Hir­ing slows as 155,000 jobs added

De­cline might mean less ro­bust growth in ’19

Orlando Sentinel - - FRONT PAGE - By Christo­pher Rugaber

WASH­ING­TON — U.S. job growth de­clined mod­estly in Novem­ber, a move that could sig­nal a slower but still steady pace of hir­ing and growth next year.

The po­ten­tial for a more ane­mic econ­omy con­trib­uted to a sharp drop in the stock mar­ket Fri­day, send­ing the Dow Jones av­er­age down 560 points, or 2.2 per­cent, by mar­ket close.

Yet most economists said last month’s job gain of 155,000 is more sus­tain­able than some of the larger in­creases posted ear­lier this year. And hir­ing at last month’s pace would make it eas­ier for the Fed­eral Re­serve to slow its in­ter­est rate in­creases, which in­vestors worry are weigh­ing on the econ­omy.

“This is the new Goldilocks,” said Josh Wright, chief economist at iCIMS, a re­cruit­ing soft­ware com­pany. “Still strong-enough job growth, but a more cau­tious Fed.”

The un­em­ploy­ment rate stayed at 3.7 per­cent, a nearly five-decade low, for the third straight month, the La­bor Depart­ment said Fri­day in its monthly jobs re­port.

Still, the pan­icky fi­nan­cial mar­kets il­lus­trate how the views of Wall Street and most of the rest of the U.S. can dif­fer.

For most Amer­i­cans, jobs and in­comes are the most im­por­tant eco­nomic mea­sures. Av­er­age hourly earn­ings in­creased 3.1 per­cent in Novem­ber from a year ear­lier, Fri­day’s re­port said, only the sec­ond time they have climbed that much since the re­ces­sion ended nine years ago.

That’s boost­ing con­sumer con­fi­dence to nearly 18-year highs,

spurring more spend­ing, and bol­ster­ing win­ter hol­i­day shop­ping. Amer­i­cans lifted their spend­ing in Oc­to­ber by the most in seven months.

“We’re still a lit­tle sur­prised to see such a grow­ing panic in mar­kets de­velop quite so soon given the rel­a­tively be­nign eco­nomic back­drop,” Paul Ash­worh, an economist at Cap­i­tal Eco­nomics, said in a re­search note.

Yet for Wall Street, higher pay can crimp cor­po­rate profit mar­gins. Many large, pub­licly-traded com­pa­nies are hit by slower growth in places such as Europe and Ja­pan. They are also more di­rectly af­fected by tar­iffs that the Trump ad­min­is­tra­tion has im­posed on a range of im­ports.
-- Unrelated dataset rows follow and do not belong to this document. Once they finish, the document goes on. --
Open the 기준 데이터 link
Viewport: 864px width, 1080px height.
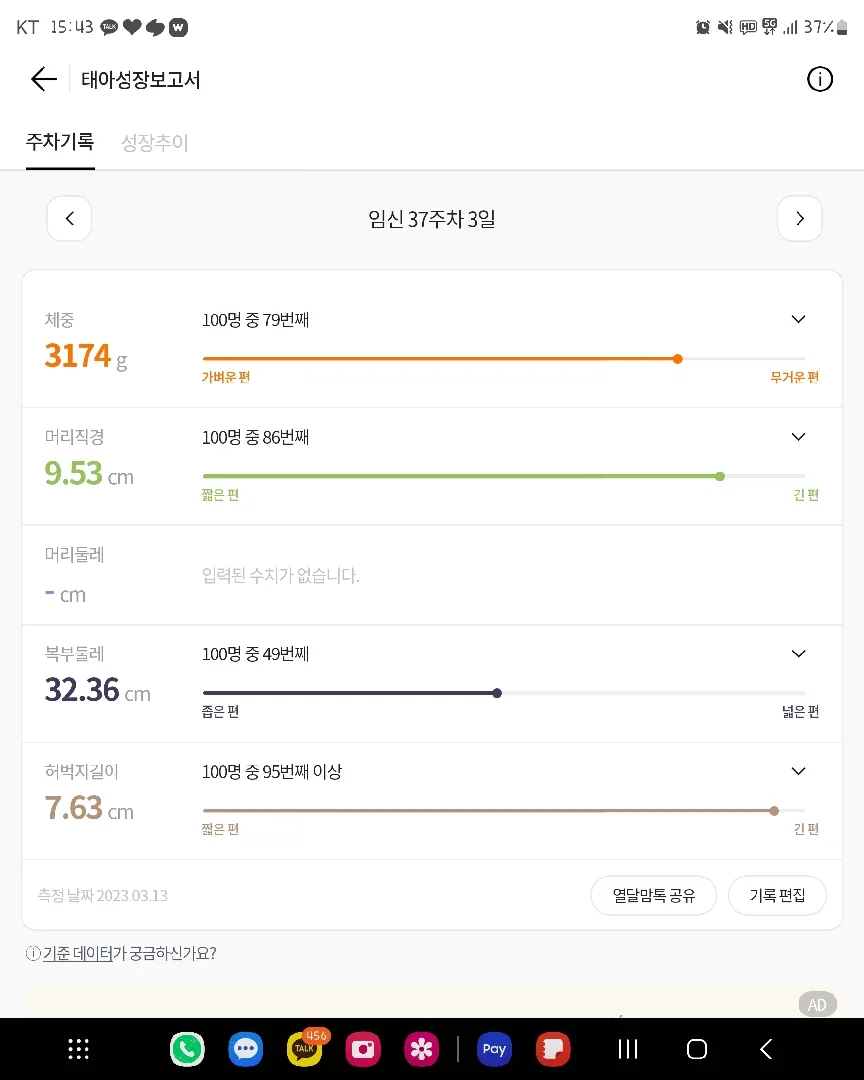click(77, 953)
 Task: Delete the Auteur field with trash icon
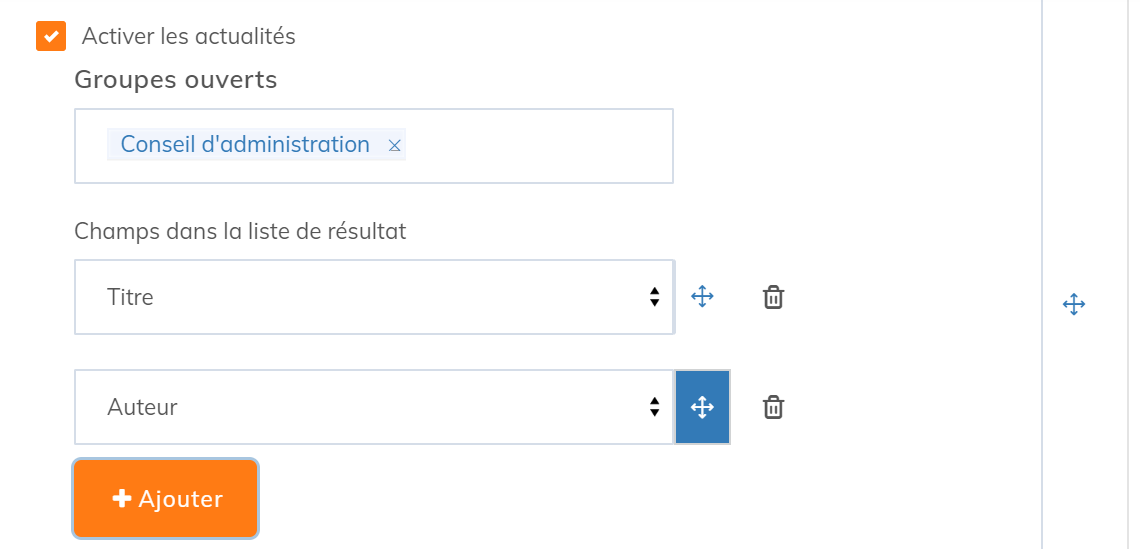773,407
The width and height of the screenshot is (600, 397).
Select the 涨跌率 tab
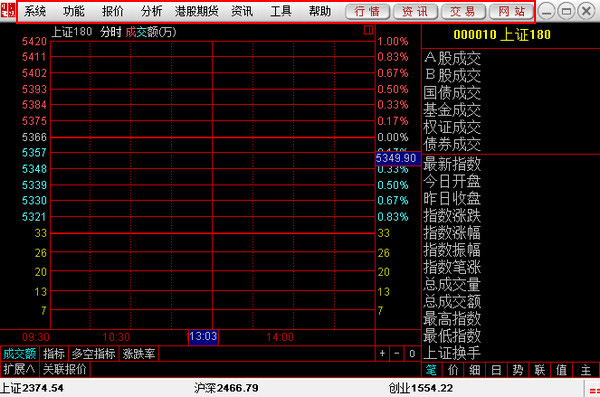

“There is a dis­con­nect be­tween the gloom and doom en­vi­ron­ment in fi­nan­cial mar­kets and real eco­nomic con­di­tions,” said Gad Le­vanon, chief economist at the Con­fer­ence Board, a re­search group.

Most an­a­lysts do ex­pect eco­nomic growth to de­cel­er­ate next year.

The boost from the Trump ad­min­is­tra­tion’s tax cuts, im­ple­mented late last year, is ex­pected to fade. The Fed’s rate hikes could send bor­row­ing costs higher. And the Trump ad­min­is­tra­tion has im­posed tar­iffs on al­most half of all im­ports from China, which will re­main in place dur­ing a 90-day win­dow for ne­go­ti­a­tions an­nounced last week­end.

Those con­cerns have roiled fi­nan­cial mar­kets, send­ing ma­jor stock in­dexes down more than 4 per­cent this week. That’s the worst weekly de­cline since March.

Growth is fore­cast to slow to a still-solid 2 per­cent to 2.5 per­cent per­cent, an­a­lysts say, down from roughly 3 per­cent this year. Hir­ing will likely de­cline to about 150,000 a month from just above 200,000 this year, through Novem­ber.

Fed pol­i­cy­mak­ers are still likely to raise short-term in­ter­est rates at its meet­ing later this month, Brusue­las said. But Fri­day’s re­port sug­gests the Fed may not hike rates next year as rapidly as many in­vestors have feared.

The on­go­ing job gains are push­ing down un­em­ploy­ment rates to his­tor­i­cally low lev­els for a va­ri­ety of groups. The un­em­ploy­ment rate for men aged 20 and above fell last month to 3.3 per­cent, the low­est in 18 years.

And the rate for Amer­i­cans with just high school diplo­mas dropped to 3.5 per­cent, the low­est since De­cem­ber 2000. The African-Amer­i­can job­less rate de­clined to 5.9 per­cent, match­ing May’s fig­ure as the low­est on record.